Financial impact of divorce in Hong Kong
The financial impact of divorce in Hong Kong is potentially very significant. In LKW v DD (2010) 13 HKCFAR 537 the Hong Kong Court of Final Appeal endorsed the English House of Lords (as it then was) decision in White v White  UKHL 54. In doing so, the court brought an end to discrimination between the breadwinner and homemaker on divorce and ushered in an era of ‘fairness’.
Wealth is now shared on divorce in Hong Kong. All wealth (including corporate and trust assets) is potentially vulnerable. This has led to a string of a substantial financial awards being made by the Hong Kong courts.
The courts in Hong Kong have jurisdiction in divorce proceedings if either party to the marriage satisfies the three main criteria specified in Section 3 of the Matrimonial Causes Ordinance (Cap 179):
- one of the parties was domiciled in Hong Kong at the date of the petition for divorce;
- one of the parties was habitually resident in Hong Kong throughout a three year period immediately before filing the petition for divorce; or
- one of the parties has a substantial connection with Hong Kong at the date of filing the petition for divorce.
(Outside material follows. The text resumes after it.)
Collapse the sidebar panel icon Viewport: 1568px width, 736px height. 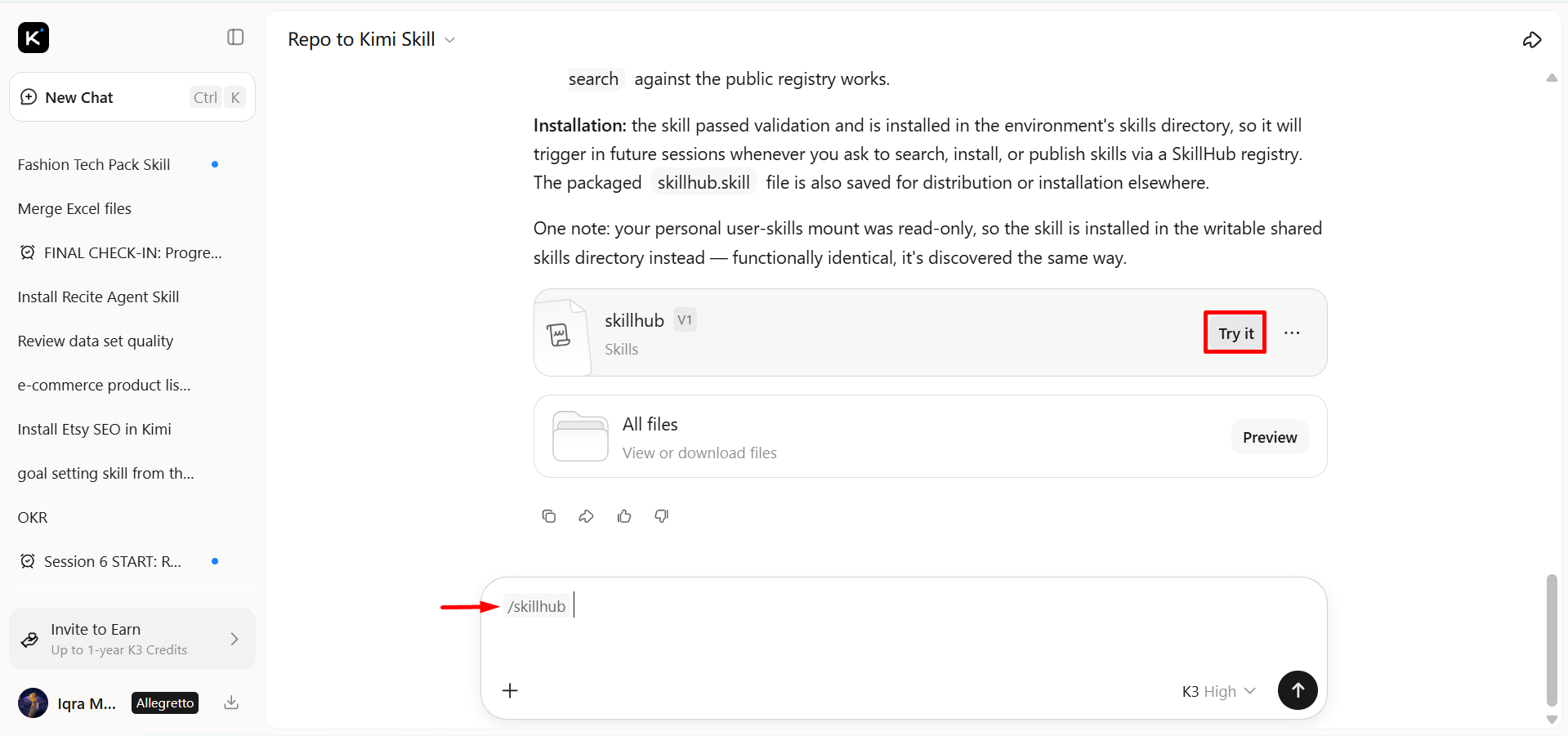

It does not matter where the marriage took place or where the pre nuptial or post nuptial agreement was entered into provided the validity of the marriage and the agreement are not in doubt.
The case law
English authorities are persuasive in the Hong Kong courts but they are not binding.
Statutory law in Hong Kong sets out the factors to be taken into account by a court when resolving financial matters. The list of factors under Section 7 of the Matrimonial Proceedings and Property Ordinance does not include an agreement between the parties.
However, in the case of SPH v SA  HKCFA 56 concerning a German prenuptial agreement, the Hong Kong Court of Final Appeal confirmed that the decision of the UK Supreme Court enunciated in Radmacher v Granatino  UKSC 42,  1 A.C. 534 should also be regarded as the law in Hong Kong. This gave qualified effect to prenuptial agreements in Hong Kong.
Hong Kong’s Court of Final Appeal made it clear that, although the court is not bound to give effect to such an agreement, it will give decisive weight to it where it is fair to do so. Accordingly, a prenuptial agreement will carry full weight if each party entered into it of his or her own free will, without undue influence or pressure, having all of the information material to his or her decision to enter into the agreement and intending that it should be effective to govern the financial consequences of the marriage coming to an end.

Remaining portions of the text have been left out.